Sitting en banc, the D.C. Circuit administratively stayed the panel’s stay rulings, Middle East Broadcasting Networks Inc., v. United States, No. 25-5150; Radio Free Asia v. United States, No. 25-5151; RFE/RL, Inc. v. Lake, No. 25-5158, which meant that the USAGM must continue funding these networks pending the appeal of the district court’s preliminary injunctions. Judge Rao wrote a dissent, joined by Judges Henderson, Katsas, and Walker. Judge Katsas also wrote a dissent, joined by Judges Rao and Walker. Both dissents argued that the government was likely to prevail on the merits. Furthermore, in her dissent, Judge Rao argued that the en banc court’s stay went “far beyond preserving the status quo” because it forces the government to pay over $25 million in disputed grants with little time to seek Supreme Court review and little possibility of their future recovery. In his dissent, Judge Katsas argued that the district court lacked jurisdiction because the claims at issue are contract claims against the government, which are reviewable only in the Court of Federal Claims.

The plaintiff in Goodrich v. Bank of America, No. 24-7025, sought to recoup his losses from liquidating his stock portfolio by bringing claims that his wealth advisor and his employer, the Bank of America, had acted with gross negligence, breached their fiduciary duty, and violated the D.C. Securities Act. In an opinion written by Judge Wilkins and joined by Judges Katsas and Childs, the D.C. Circuit affirmed the district court’s grant of summary judgment to the defendants. The court rejected plaintiff’s breach of fiduciary duty claim because he had signed an agreement with the bank that disclaimed all implied duties, which the court held covered any fiduciary obligations. The court agreed with the district court that plaintiff’s concession that the defendants counseled him against liquidating his portfolio barred any claim of gross negligence.  And the court found that plaintiff failed to plausibly plead scienter, a standard of liability which was imported into the D.C. Securities Act from SEC Rule 10b-5(a).

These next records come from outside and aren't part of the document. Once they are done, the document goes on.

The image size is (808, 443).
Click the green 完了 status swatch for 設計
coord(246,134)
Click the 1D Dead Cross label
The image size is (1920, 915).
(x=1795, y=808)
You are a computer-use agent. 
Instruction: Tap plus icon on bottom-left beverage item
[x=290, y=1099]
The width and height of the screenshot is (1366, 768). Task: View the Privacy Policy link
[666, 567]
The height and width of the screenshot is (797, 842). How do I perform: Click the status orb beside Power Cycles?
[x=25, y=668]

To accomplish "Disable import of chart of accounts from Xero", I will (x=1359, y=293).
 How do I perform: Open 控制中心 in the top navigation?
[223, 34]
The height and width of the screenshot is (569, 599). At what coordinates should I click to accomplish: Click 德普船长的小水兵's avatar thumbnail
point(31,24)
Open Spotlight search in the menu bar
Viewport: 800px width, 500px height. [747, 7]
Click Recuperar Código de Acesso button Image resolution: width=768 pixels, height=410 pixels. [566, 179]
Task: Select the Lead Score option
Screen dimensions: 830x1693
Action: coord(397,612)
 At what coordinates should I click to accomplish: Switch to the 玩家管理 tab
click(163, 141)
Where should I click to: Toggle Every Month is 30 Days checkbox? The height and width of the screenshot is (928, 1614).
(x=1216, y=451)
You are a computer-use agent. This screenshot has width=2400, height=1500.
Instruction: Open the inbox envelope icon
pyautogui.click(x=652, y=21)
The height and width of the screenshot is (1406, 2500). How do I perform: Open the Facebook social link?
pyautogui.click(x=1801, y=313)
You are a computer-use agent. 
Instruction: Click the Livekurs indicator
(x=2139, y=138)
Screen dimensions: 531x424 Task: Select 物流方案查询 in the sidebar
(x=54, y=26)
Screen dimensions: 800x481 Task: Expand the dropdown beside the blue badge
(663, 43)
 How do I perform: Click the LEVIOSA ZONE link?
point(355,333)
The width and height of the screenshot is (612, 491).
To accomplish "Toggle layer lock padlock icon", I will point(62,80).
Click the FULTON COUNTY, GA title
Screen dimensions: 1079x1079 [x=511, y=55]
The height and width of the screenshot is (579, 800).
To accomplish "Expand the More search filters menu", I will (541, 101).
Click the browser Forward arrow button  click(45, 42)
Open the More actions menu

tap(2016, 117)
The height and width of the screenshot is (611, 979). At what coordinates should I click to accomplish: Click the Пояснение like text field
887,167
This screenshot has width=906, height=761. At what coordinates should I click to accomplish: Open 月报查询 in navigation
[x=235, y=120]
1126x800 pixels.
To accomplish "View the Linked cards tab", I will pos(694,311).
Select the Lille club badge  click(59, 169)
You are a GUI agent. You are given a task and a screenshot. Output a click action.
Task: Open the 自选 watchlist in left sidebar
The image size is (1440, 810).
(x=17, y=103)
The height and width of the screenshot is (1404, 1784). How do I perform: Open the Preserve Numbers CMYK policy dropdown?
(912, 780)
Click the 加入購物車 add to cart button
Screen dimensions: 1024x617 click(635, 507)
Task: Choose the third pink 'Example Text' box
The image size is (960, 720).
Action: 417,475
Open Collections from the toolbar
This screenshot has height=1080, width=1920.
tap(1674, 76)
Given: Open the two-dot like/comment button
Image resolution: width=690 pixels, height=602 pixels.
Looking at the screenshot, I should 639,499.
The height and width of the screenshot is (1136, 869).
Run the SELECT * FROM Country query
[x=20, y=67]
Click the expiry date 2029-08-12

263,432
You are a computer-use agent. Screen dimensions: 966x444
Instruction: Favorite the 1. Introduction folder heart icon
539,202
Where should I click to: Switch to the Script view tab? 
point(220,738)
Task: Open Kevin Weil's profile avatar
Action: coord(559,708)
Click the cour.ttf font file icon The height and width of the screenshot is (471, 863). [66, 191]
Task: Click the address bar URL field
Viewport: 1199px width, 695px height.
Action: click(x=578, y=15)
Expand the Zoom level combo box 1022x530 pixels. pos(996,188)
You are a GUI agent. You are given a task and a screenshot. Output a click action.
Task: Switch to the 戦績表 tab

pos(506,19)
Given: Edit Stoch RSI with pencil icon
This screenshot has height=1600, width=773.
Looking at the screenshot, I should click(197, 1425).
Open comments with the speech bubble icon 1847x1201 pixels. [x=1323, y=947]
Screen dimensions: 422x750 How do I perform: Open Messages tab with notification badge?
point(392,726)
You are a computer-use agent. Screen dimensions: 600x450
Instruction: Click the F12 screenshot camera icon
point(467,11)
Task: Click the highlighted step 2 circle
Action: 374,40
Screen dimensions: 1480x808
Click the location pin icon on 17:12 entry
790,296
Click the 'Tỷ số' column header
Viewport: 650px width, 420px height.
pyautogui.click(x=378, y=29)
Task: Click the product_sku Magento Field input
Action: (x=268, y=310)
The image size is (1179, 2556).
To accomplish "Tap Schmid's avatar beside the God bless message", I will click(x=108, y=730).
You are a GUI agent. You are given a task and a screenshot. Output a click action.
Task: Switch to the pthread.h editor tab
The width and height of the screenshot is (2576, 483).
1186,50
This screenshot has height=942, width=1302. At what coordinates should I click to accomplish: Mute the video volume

During the first Trump Administration in 2017, the Department of Defense (“DoD”) issued a policy requiring a certain minimum time in service—180 days for active-duty personnel and one year for reservists—before a noncitizen who “served honorably” in the U.S. military could be eligible for an expedited path to naturalization under 8 U.S.C. § 1440. In 2020, six noncitizen service members challenged that policy as arbitrary and capricious and otherwise not in accordance with law under the Administrative Procedure Act. The district court granted summary judgment for plaintiffs and DoD appealed. During the Biden Administration and while the case was on appeal, DoD rescinded the challenged policy and moved to hold its appeal in abeyance while considering changes to the policy’s time-in-service requirement.

In Samma, v. DOD, No. 20-5320, the D.C. Circuit considered whether the case is moot in light of the DoD rescinding the challenged policy. In an opinion written by Judge Henderson and joined by Judge Pan and Senior Judge Randolph, the D.C. Circuit held that the appeal was moot and granted vacatur of the district court’s judgment. The D.C. Circuit reasoned that because DoD rescinded the policy there was no longer a live case or controversy and no order from the Court would “have any meaningful effect on the rights of the parties.” Further, the D.C. Circuit determined that vacatur, which would allow relitigation down the road, was proper because there was no indication that DoD abandoned the policy to sidestep appellate review. Judge Pan authored a concurring opinion that emphasized more emphatically that a straightforward application of U.S. Bancorp Mortg. Co. v. Bonner Mall P’ship, 513 U.S. 18 (1994) supports vacatur.